この方との会話はちょっと難しいです
リラを襲った犯人たちは、すぐに拘束された。
攫った方も攫われた方も平民だが、リラが特待生だったことと、官僚見習いになったことで、通常よりも重い罪になるとのこと。
主犯格の令嬢たちは、思い込みでリラを害そうとしたこと、学園に部外者を招き入れたことが問題視され、退学処分となった。
貴族の退学処分は、事実上の社交界追放と同じらしく、彼女たちは貴族として生きていくことは難しいという。
また、誘拐事件を起こすきっかけになった令息たちに関しては、事実を公表の上で停学処分。
ただ、停学処分とは言っても、実害を加えていないだけの加害者には変わりない。生家は揃って令息たちを退学させ、廃嫡とした。
そして、元凶の一員である隣国の皇子様は、即刻自国に返品された。
隣国とはちょっぴりヒリッとしたようだが、友好関係は続くとのこと。あっぶない。
自分を監視させていたことが裏づけとなった(暗部? が動いていたらしい)ことで、なぜかリラの評価が上がった。
ただでさえ平民初の官僚見習いになって騒がしいので、ちょっと黙っててもよくないかなと思ったのは秘密だ。
「ヒロインって知ってる?」
「…………」
そして今、リラの前に座っていらっしゃる侯爵様。
この方は監理長官なる役職のお人だが、なぜかリラの後ろ盾でもあり、恩人でもある。
沈黙を返したリラに、どこか満足そうな微笑みが浮かぶ。
「とある国で流行した物語でね、平民出身の女の子が学園に入って、貴族令息や王子殿下に見初められて、婚約者たちの妨害にも負けず、真実の恋を貫くっていう話があるんだよ」
「……ソウナンデスネ」
話の着地点がわからない。
というか、リラは前世で『そんな話があると聞いたことがある』程度の知識だ。しかも、今言われて初めて気づいた。
でも、うん。考えてみれば、リラはなかなか危険な道を選んでいたのかもしれない。
「逆に、王子や令息の婚約者……悪役令嬢と呼ぶんだけど、彼女たちが主役の話もある。悪役を押しつけられないように立ち振る舞い、あざとく言い寄るヒロインを婚約者共々撃退して、スカッとする話だね」
「ヘエ……」
それは初耳だ。なるほど、それはもっと危険なやつだな。
テーブルの上に置かれた紅茶を飲むタイミングがわからず、リラはとりあえず話に集中した。
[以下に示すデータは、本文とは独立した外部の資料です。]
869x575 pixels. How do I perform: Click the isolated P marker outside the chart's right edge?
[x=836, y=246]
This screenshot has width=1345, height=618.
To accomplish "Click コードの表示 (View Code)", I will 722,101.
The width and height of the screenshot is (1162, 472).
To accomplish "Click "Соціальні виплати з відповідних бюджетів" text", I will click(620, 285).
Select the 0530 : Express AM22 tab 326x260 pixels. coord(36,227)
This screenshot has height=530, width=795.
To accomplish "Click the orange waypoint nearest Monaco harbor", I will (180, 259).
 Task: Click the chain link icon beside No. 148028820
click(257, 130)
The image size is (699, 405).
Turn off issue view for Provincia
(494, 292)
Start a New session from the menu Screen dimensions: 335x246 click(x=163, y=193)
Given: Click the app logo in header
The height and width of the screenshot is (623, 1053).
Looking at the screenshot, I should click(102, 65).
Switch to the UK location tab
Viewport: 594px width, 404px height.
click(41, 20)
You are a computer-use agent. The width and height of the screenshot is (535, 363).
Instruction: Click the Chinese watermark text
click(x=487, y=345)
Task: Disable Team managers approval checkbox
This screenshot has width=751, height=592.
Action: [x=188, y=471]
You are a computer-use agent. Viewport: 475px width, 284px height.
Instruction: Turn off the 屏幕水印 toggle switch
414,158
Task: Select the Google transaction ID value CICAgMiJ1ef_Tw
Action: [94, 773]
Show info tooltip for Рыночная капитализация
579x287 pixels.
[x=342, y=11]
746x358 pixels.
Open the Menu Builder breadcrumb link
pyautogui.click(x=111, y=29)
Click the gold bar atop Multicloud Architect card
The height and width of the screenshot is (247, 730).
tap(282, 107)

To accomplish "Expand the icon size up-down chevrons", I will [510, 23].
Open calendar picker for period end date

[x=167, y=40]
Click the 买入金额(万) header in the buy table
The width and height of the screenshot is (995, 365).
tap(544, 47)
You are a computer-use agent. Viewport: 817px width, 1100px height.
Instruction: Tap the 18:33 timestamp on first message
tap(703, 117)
「まあともかく、きみが無事でよかった。それに、目標も達成したね」
「まだまだこれからです。まだ、スタート地点に立っただけなので」
「スタート……そうだね、これからもっと楽しくなるね」
楽しくなる。うん、そうなるといい。
にっこり笑う侯爵様が、紅茶を勧める。
香り高すぎてよさがいまいちわからない紅茶は、それでもとても美味しかった。
「きみ、第四王子殿下のことをどう思う?」
「殿下? いい人だと思いますけど……」
急な話題変換に首を傾げつつ答えると、侯爵様の眉が少し下がった。
「いい人なだけ? ……それはそれで不憫だけど」
「だけというか、いい人です。令息からも助けていただきましたし」
「そうか……面白い展開になるかと思ったけどね」
面白いとは、もしかしなくても恋愛関連の話だろうか。
先ほどの話からして、分不相応は身を滅ぼすと言いたいのかな。
リラだってわかっている。タイミングよく助けてくれるような人に、ときめかないと言ったら大嘘だ。
でも。
「今のわたしは、何者でもありません。何かを選んだり選ばなかったりできるほどの身分ではないんです」
「そう」
「はい。努力するのは得意です。いつか、もしもの時が来たら、絶対に掴み取って見せます」
手にできるほどの力は、一生持てないかもしれない。
けれど、やっぱりやる前に諦めるのは、リラらしくはないから。
「頑張ります。堅実に、一歩ずつ、わたしだけの歩き方で」
まずは卒業。そして、官僚見習いデビュー。やることは山積みだ。
一度、孤児院にも顔を出しに行こう。みんなの笑顔に会いたい。